4001 SOUTHWEST 47TH AVENUE, SUITE 201, FT. LAUDERDALE, FLORIDA       33314
- -------------------------------------------------------------------------------
(Address of Principal Executive Offices)                           (Zip Code)

                     ANDRX CORPORATION STOCK INCENTIVE PLAN
- --------------------------------------------------------------------------------
                            (Full title of the plan)

                              Scott Lodin, Esquire
                                Andrx Corporation
                      4001 Southwest 47TH Avenue, Suite 201
                          Ft. Lauderdale, Florida 33314
- --------------------------------------------------------------------------------
                     (Name and address of agent for service)

                                 (954) 589-0300
- --------------------------------------------------------------------------------
                     (Telephone number, including area code,
                              of agent for service)

                                   Copies to:

                              Dale S. Bergman, P.A.
                                Broad and Cassel
                          201 South Biscayne Boulevard
                            Miami Center, Suite 3000
                              Miami, Florida 33131
                                 (305) 373-9454

                         CALCULATION OF REGISTRATION FEE
<TABLE>
<CAPTION>

                                               PROPOSED MAXIMUM       PROPOSED MAXIMUM
TITLE OF SECURITIES TO       AMOUNT TO BE     OFFERING PRICE PER     AGGREGATE OFFERING        AMOUNT OF
    BE REGISTERED            REGISTERED(1)         SHARE(2)                PRICE(2)        REGISTRATION FEE
<S>                          <C>              <C>                    <C>                   <C>

Common Stock,
$.01 par value                 1,250,000           $14.25               $17,812,500.00         $6,142.29
</TABLE>

(1) Pursuant to Rule 416, promulgated under the Securities Act of 1933, as
    amended, this Registration Statement covers an indeterminate number of
    securities to be offered as a result of any adjustment from stock splits,
    stock dividends or similar events.

(2) Estimated solely for the purpose of calculating the amount of the
    registration fee pursuant to Rule 457, promulgated under the Securities Act
    of 1933, as amended, and based upon the average of the closing bid and asked
    price of the Common Stock on September 3, 1996.

<PAGE>

                                     PART II

               INFORMATION REQUIRED IN THE REGISTRATION STATEMENT

ITEM 3.  INCORPORATION OF DOCUMENTS BY REFERENCE.

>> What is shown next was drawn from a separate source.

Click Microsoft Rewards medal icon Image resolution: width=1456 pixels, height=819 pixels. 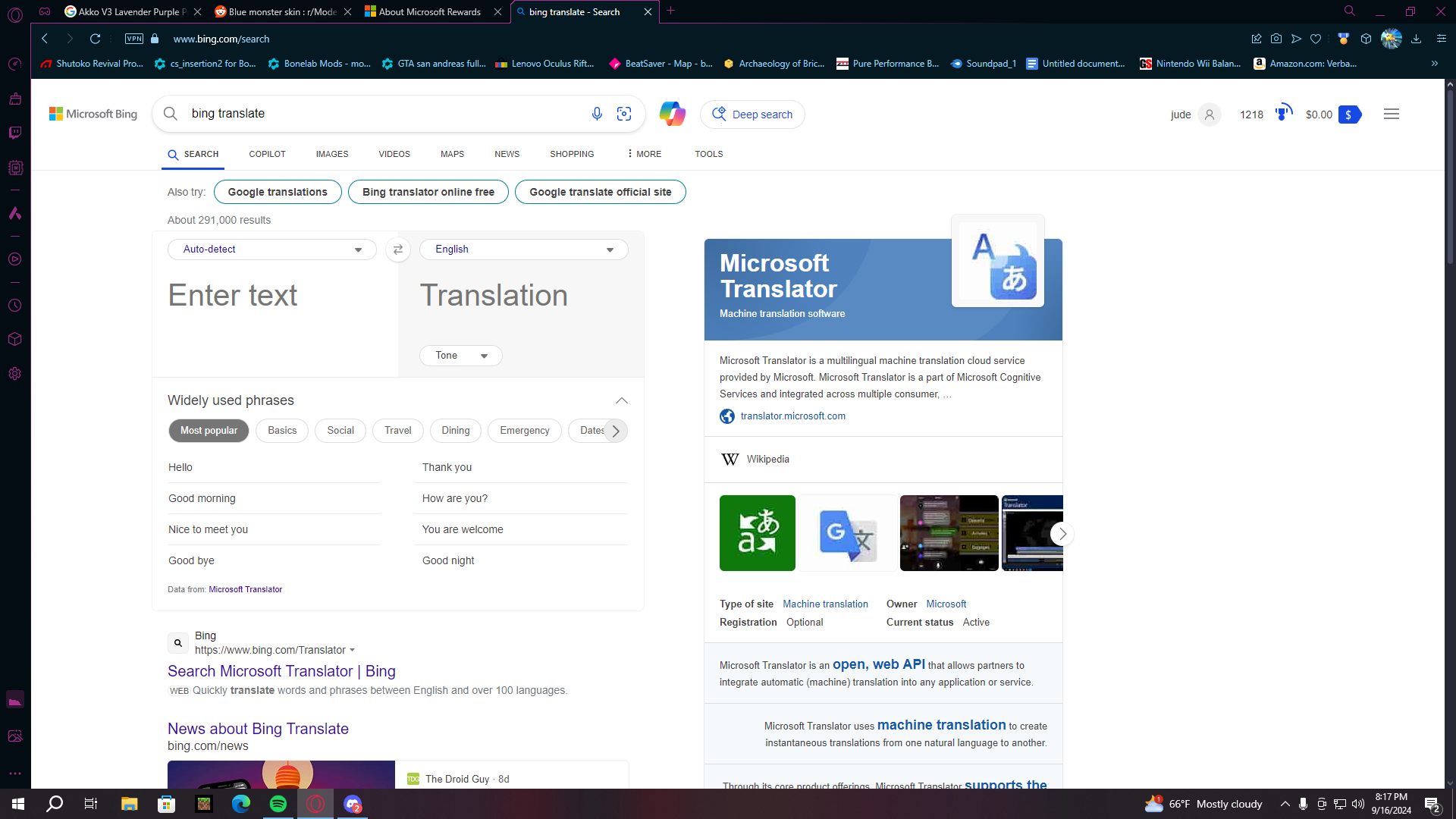click(1283, 113)
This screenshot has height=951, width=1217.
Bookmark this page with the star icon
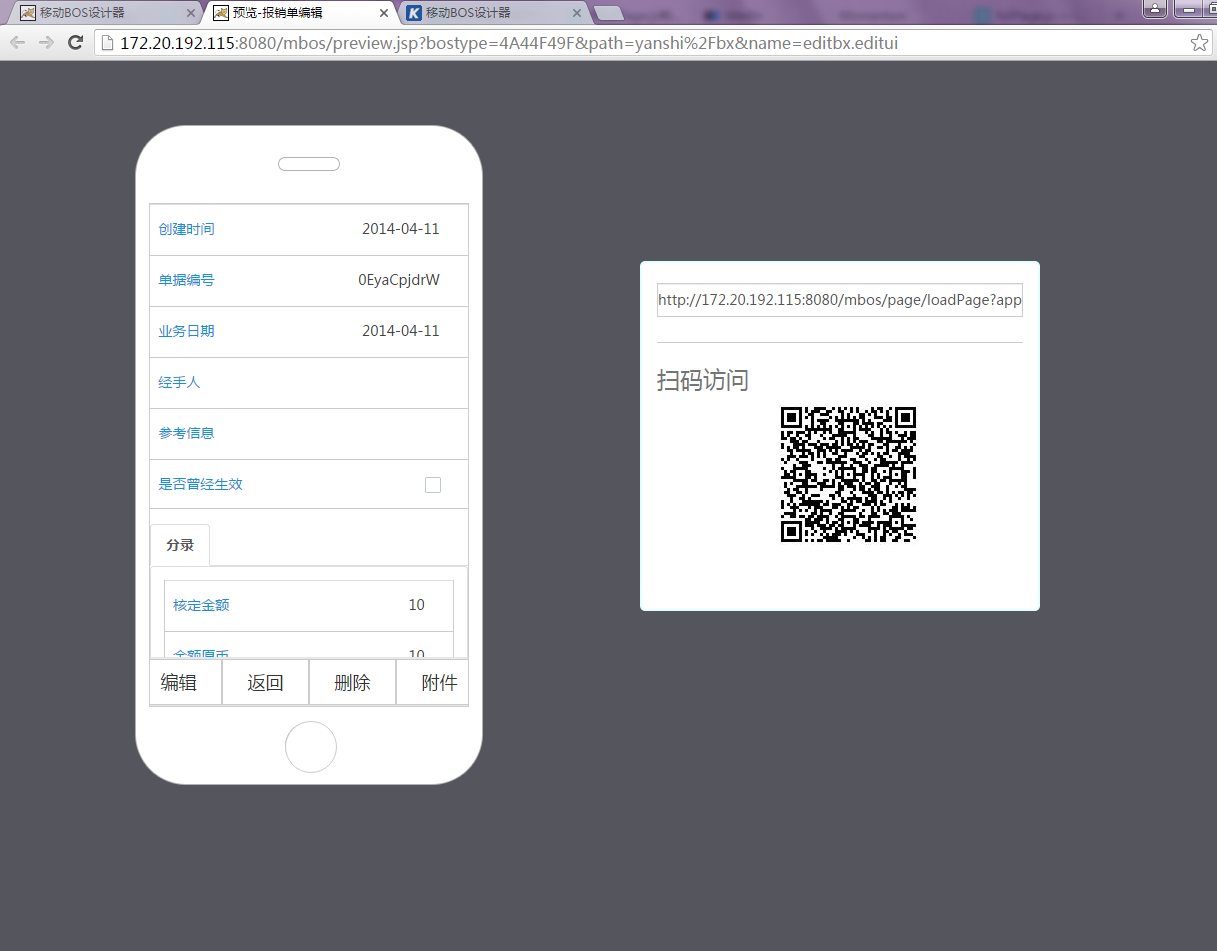click(1199, 42)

         The following documents are incorporated by reference into this
Registration Statement:

         1. The Registrant's Registration Statement on Form S-1 (File. No.
333-03614), filed with the U.S. Securities and Exchange Commission (the
"Commission") under the Securities Act of 1933, as amended (the "Securities
Act"), including any amendments to such descriptions in such Registration
Statement;

         2. The Registrant's Quarterly Report on Form 10-Q for the quarter ended
June 30, 1996, as filed with the Commission.

         In addition, all documents filed by the Registrant pursuant to Sections
13(a), 13(c), 14 or 15(d) of the Securities Exchange Act of 1934, as amended
(the "Exchange Act"), after the date hereof and prior to the filing of a
post-effective amendment which indicates that all securities hereby have been
sold or which deregisters all securities then remaining unsold, shall be deemed
to be incorporated by reference in this Registration Statement and to be a part
hereof from the date of filing of such documents with the Commission. Any
statement contained in a document incorporated by reference herein shall be
deemed to be modified or superseded for purposes of this Registration Statement
to the extent that a statement contained herein, or in a subsequently filed
document incorporated by reference herein, modifies or supersedes such
statement. Any such statement so modified or superseded shall not be deemed,
except as so modified or superseded, to constitute part of this Registration
Statement.

ITEM 4.  DESCRIPTION OF SECURITIES.

         Not applicable.

ITEM 5.  INTERESTS OF NAMED EXPERTS AND COUNSEL.

         Not applicable.

ITEM 6.  INDEMNIFICATION OF DIRECTORS AND OFFICERS.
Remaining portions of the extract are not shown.